Né en 1927, petit-fils d’une costumière renommée, Kenneth Anger arpente les studios depuis qu’il est en âge de marcher. Pendant des années, il côtoie le gratin du premier âge d’or d’Hollywood et est le témoin privilégié d’une ère glorieuse et dépravée. Réalisateur complètement barré, fétichiste obsédé et sataniste avéré qui ira jusqu’à se tatouer Lucifer sur le torse, Kenneth Anger est le symbole de cette folle décadence.
D’abord publié en France par Jean-Jacques Pauvert, l’éditeur du Marquis de Sade, ce qui vous donne une petite idée des thématiques abordées dans le livre, Hollywood Babylone est une plongée vertigineuse dans les recoins les plus sombres et dans les secrets les plus abjects de la cité des anges, entre orgies, traînées de poudre et crimes étouffés.
Kenneth Anger a collectionné les photos, découpé les journaux, consigné les objets et les rumeurs pour pouvoir, un jour, tout déballer.

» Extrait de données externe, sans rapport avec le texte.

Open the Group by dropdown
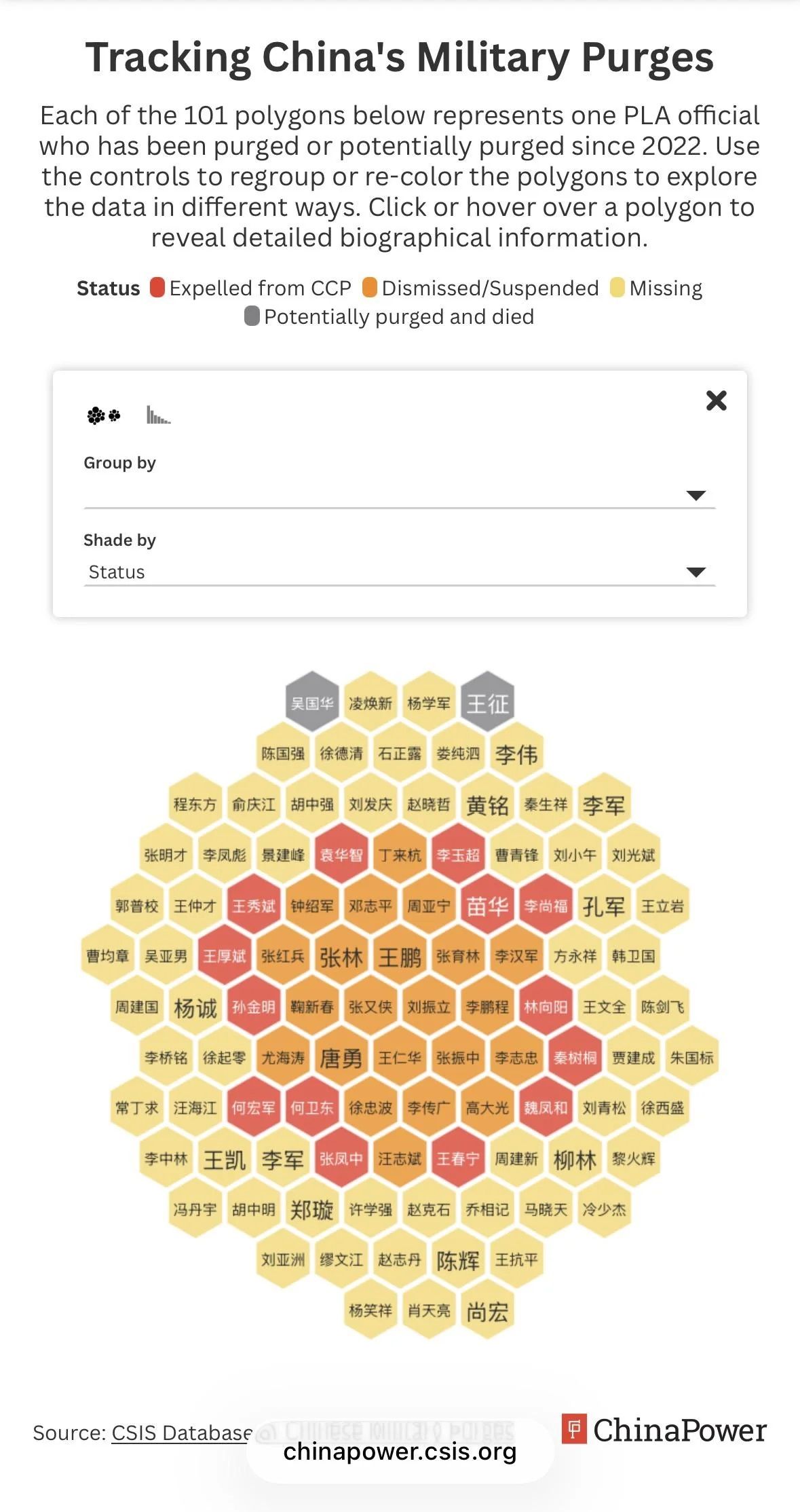399,494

Le goût prononcé de Charlie Chaplin pour les très jeunes femmes, le destin tragique de Marie Prevost, découverte dans son appartement à moitié dévorée par son teckel, la raclée infligée par Sean Connery au garde du corps d’Al Capone : jamais Hollywood n’avait été raconté avec une telle férocité et on savoure cette époque bénie où la presse people était confiée aux écrivains les plus destroys.

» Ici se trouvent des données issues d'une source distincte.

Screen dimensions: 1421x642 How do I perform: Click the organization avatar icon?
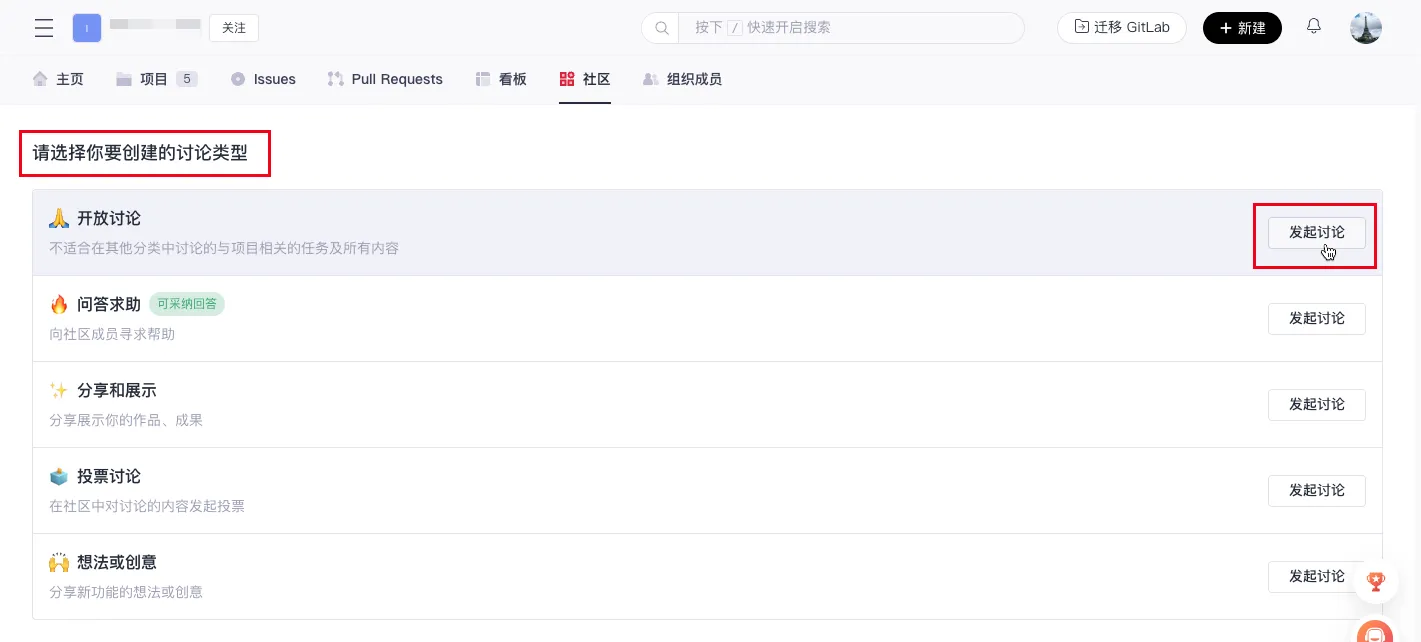[x=87, y=28]
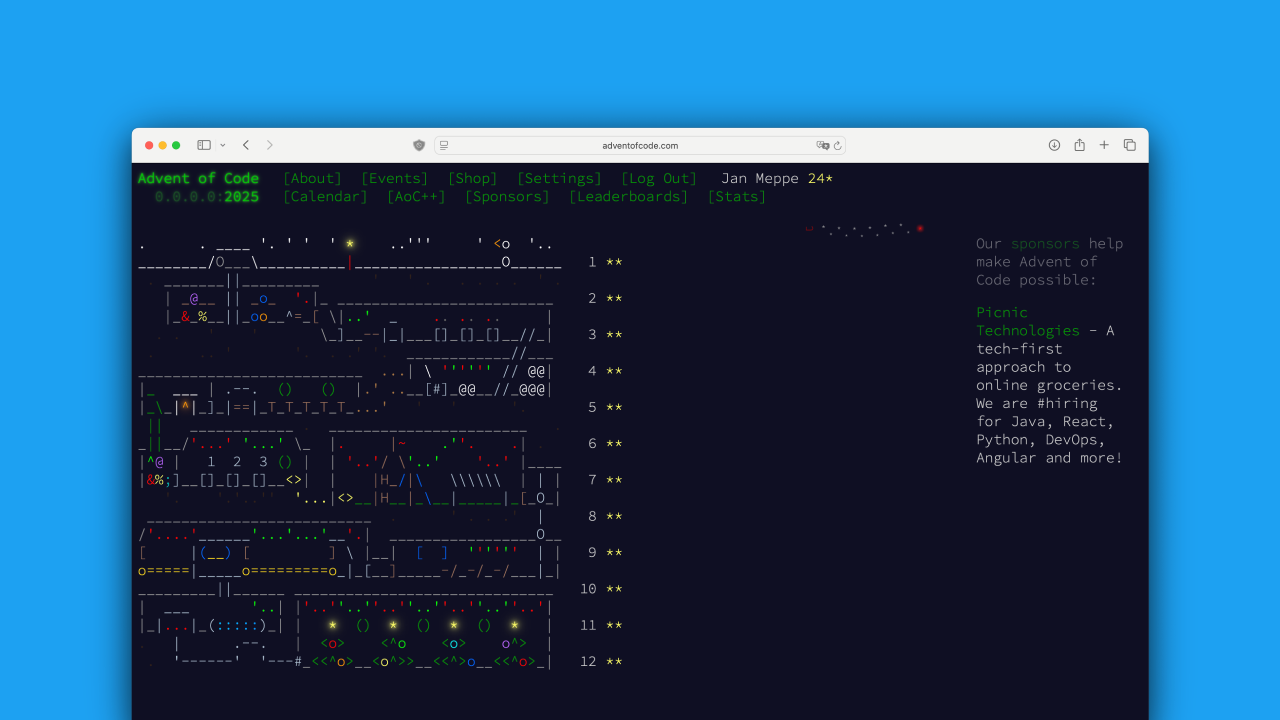Toggle the Safari sidebar

pyautogui.click(x=204, y=145)
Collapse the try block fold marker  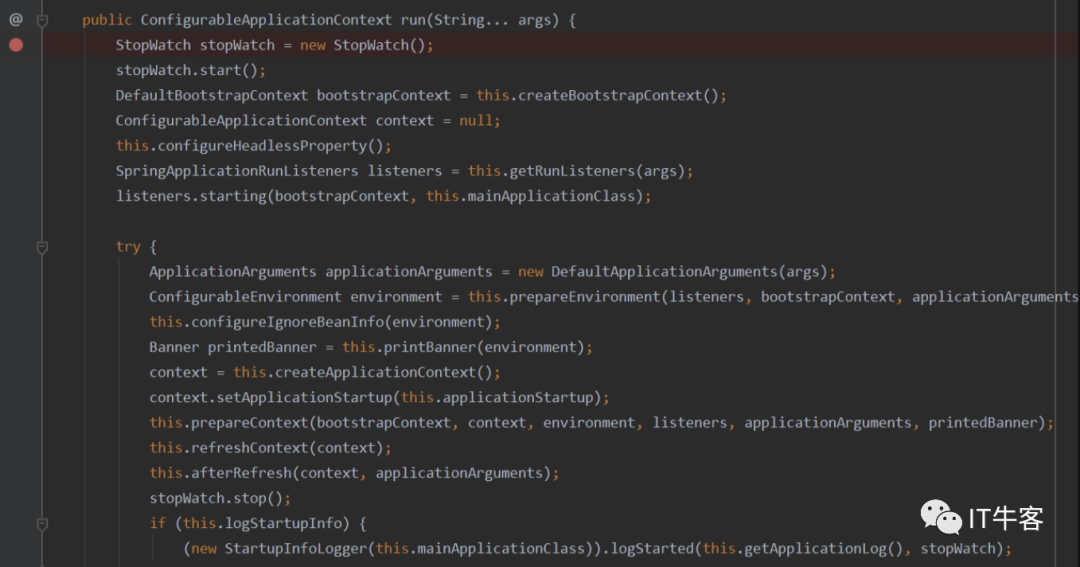(x=42, y=246)
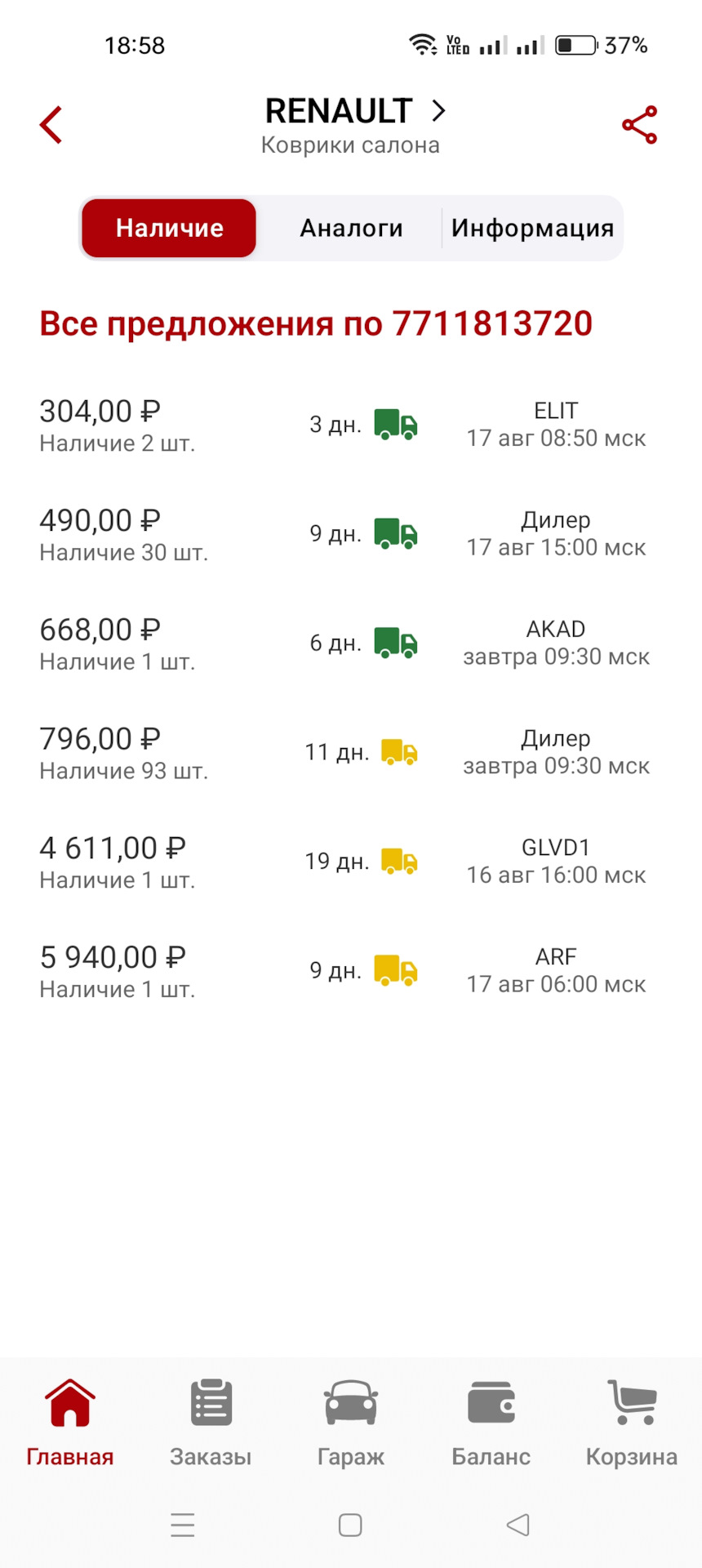Go to Главная home icon
This screenshot has width=702, height=1568.
[x=70, y=1403]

L’Autobiographie événement : Sonny Boy, Al Pacino (Seuil)
Ceux qui espéraient découvrir dans ces pages un retour en arrière grandiose, plein de nostalgie sur les grands moments de la carrière d’une légende d’Hollywood, seront sans doute un peu déçu. Pour cela, on ne peut que vous conseiller la lecture d’un autre ouvrage, Al Pacino : entretiens avec Lawrence Grobel (1979-2007) dans lequel l’acteur dévoile à un de ses amis intimes ses plus folles anecdotes de tournage.
Sonny Boy est un livre intime plus que cinéphile. Certes, ses films sont présents partout, comme un fil conducteur, du Parrain à Scarface en passant par Serpico, certes, on croise dans ces pages tout ce qu’Hollywood compte de légende, Francis Ford Coppola, Sydney Lumet mais aussi Robert de Niro, l’autre monstre sacré de l’époque, mais à 84 ans, Al Pacino décide de révéler l’envers du décor.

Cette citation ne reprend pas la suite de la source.